My care team is made up of myself, my endo and my pump nurse. My bibles are Think Like a Pancreas, Using Insulin and when I moved to a pump, Pumping Insulin. I'm currently using a Dexcom G4 and a Tandem Tslim insulin pump. I use myfitnesspal to log food info.

I have used the info provided in the books and from my CGM to get my A1C down to 5.8 and keep it there without going low. I do most/all of my dose adjustments myself and send in my CGM logs to the office periodically. I see my endo and pump nurse alternating every 3-4 months. It's more for an official waving of hands, do I need refills, etc.

I am blessed in my employer and the insurance coverage provided which covers most things D at 100% - which means I will not be retiring until they get Medicare coverage for T1 fixed. If need be I would go back to MDI but will NEVER give up my CGM!

I've heard/read about this "team" approach to diabetes for many years. It sounds great and makes sense. Diabetes requires many disciplines, the high level endocrinologist, the nutritional expert dietitian, and the day-to-day certified diabetes expert.

I've yet to see this concept executed anywhere near well. The biggest problem, I think, is the severe time constraints that the US medical system imposes on this approach. Even getting a whole hour across all these disciplines every three months is a generous time allotment. And no one, not even the in-the-trenches moment-to-moment expert, the Certified Diabetes Educator, is ever available for enough time to fix problems and stick with you for many days at a time and willing to communicate via phone, email, or whatever it takes. If they did this with all their patients, they wouldn't have enough time to make a living!
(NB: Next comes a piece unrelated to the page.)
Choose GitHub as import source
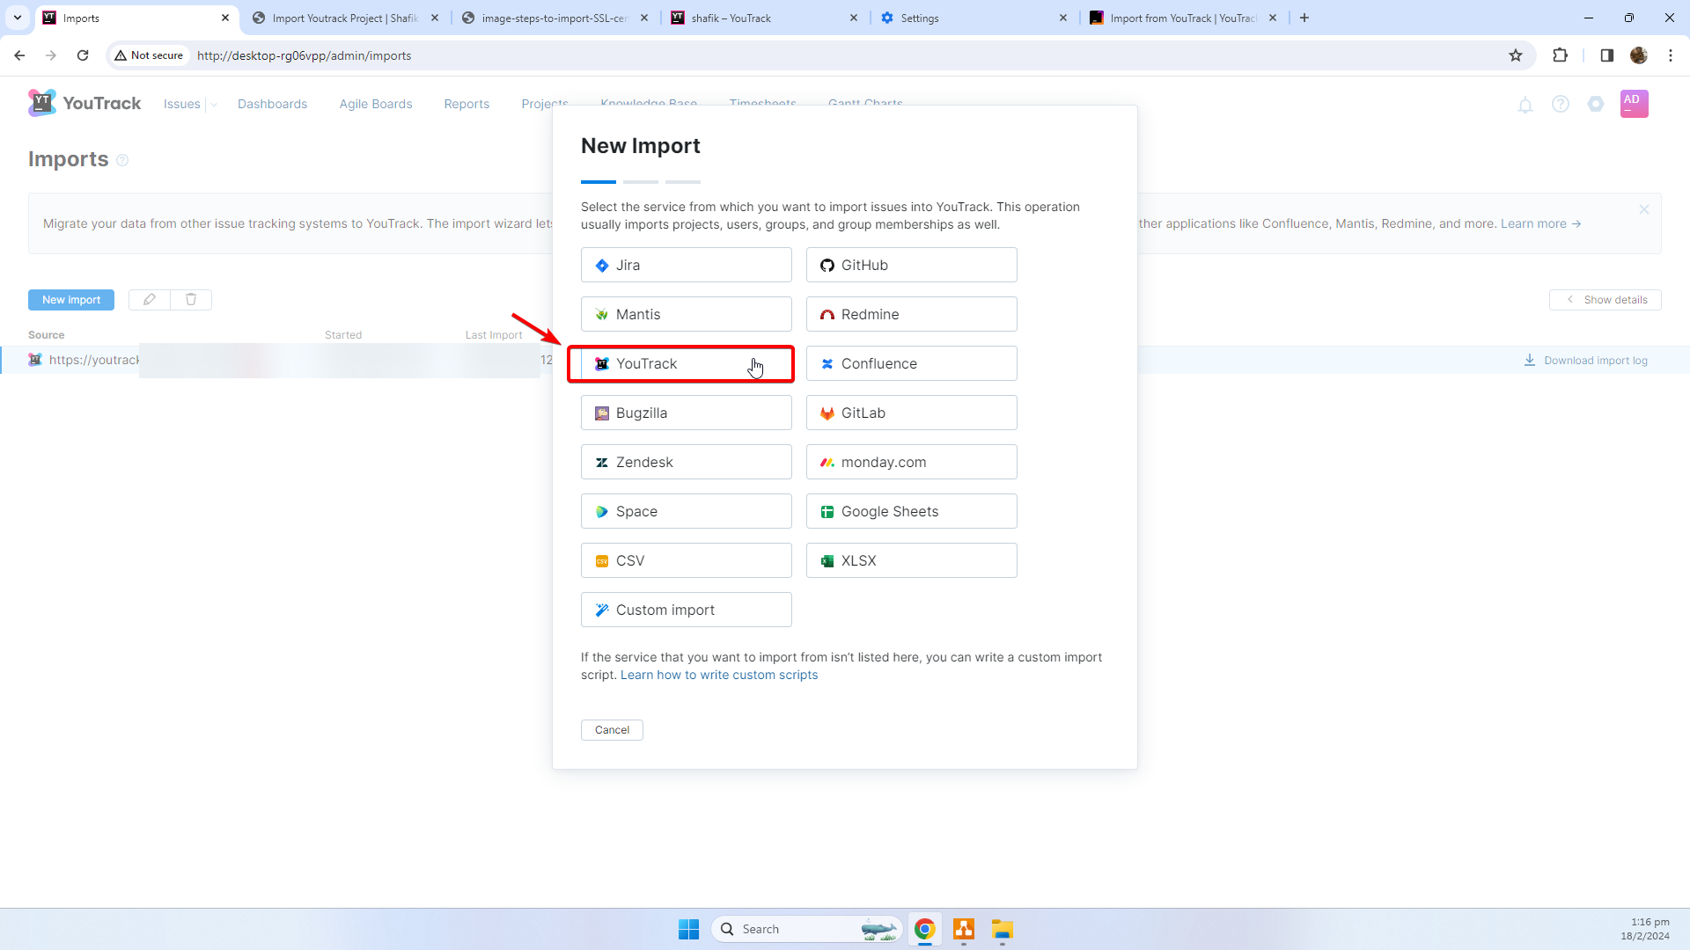This screenshot has width=1690, height=950. [911, 265]
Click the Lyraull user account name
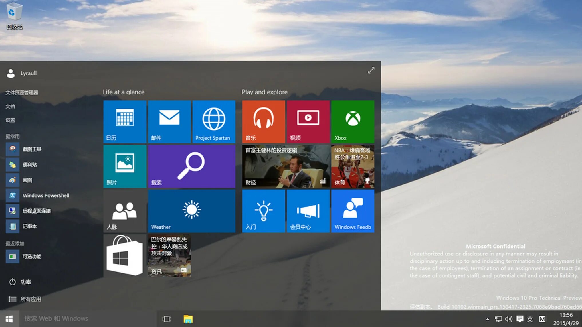This screenshot has width=582, height=327. tap(29, 73)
I've been at this for 30 years, too, and have been a patient of many practices that provided a team approach. The biggest gains I've made with diabetes BG control I have made on my own with little to no support from any medical team beyond writing a prescription or letter of medical necessity for a pump or CGM. The upper level strategy and day-to-day execution was all mine. My biggest breakthrough came with switching to a low carb diet, a tactic that was simply tolerated by the team, never endorsed or encouraged!

Now I look to my medical support to keep an eye on my labs and identify any complication concerns. It also can provide a referral network for complications. I also need ongoing support for Rx's. Without those needs, I would not require an endocrinologist, dietitian, or CDE.

Sorry that I am jaded about your plan. I know there must be diabetes medical teams out there that work very well but I haven't found them. I would recommend that in addition to acquiring access to doctors and other professionals, invest in your yourself, your knowledge and expertise. You can become an expert in your own body's needs; you'll never have to wait for that return phone call, authorization, or email. In fact, at a 5.6% A1c, you're already a BG control expert!

I totally spaced it but I did try the "team" approach when I got my pump, thinking that a CDE and dietitian might help, I saw them both during the 30 days I was yutzing around getting a log for insurance to determine whether I should get a pump or not. I liked the CDE personally but we were working with what I was doing then (R/NPH, MDI, augmented by a variety of crazy/ dangerous things like running up and down our stairs when my BG was up, IV shots, etc...) at the same time I was starting to investigate the DOC which I liked a lot better as it was pretty much available all the time and had links to lots of useful information. I kind of walked away from the team as, once I got going, I just ran my own show.